Task item: Locate each line in the entries below that contains the string "screenshot", and copy those lines out in full.

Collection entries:
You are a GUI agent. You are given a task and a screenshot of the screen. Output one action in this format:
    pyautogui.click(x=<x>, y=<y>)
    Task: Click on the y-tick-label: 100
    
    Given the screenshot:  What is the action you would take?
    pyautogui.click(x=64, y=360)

Finished task:
You are a GUI agent. You are given a task and a screenshot of the screen. Output one action in this format:
    Given the screenshot:  What is the action you would take?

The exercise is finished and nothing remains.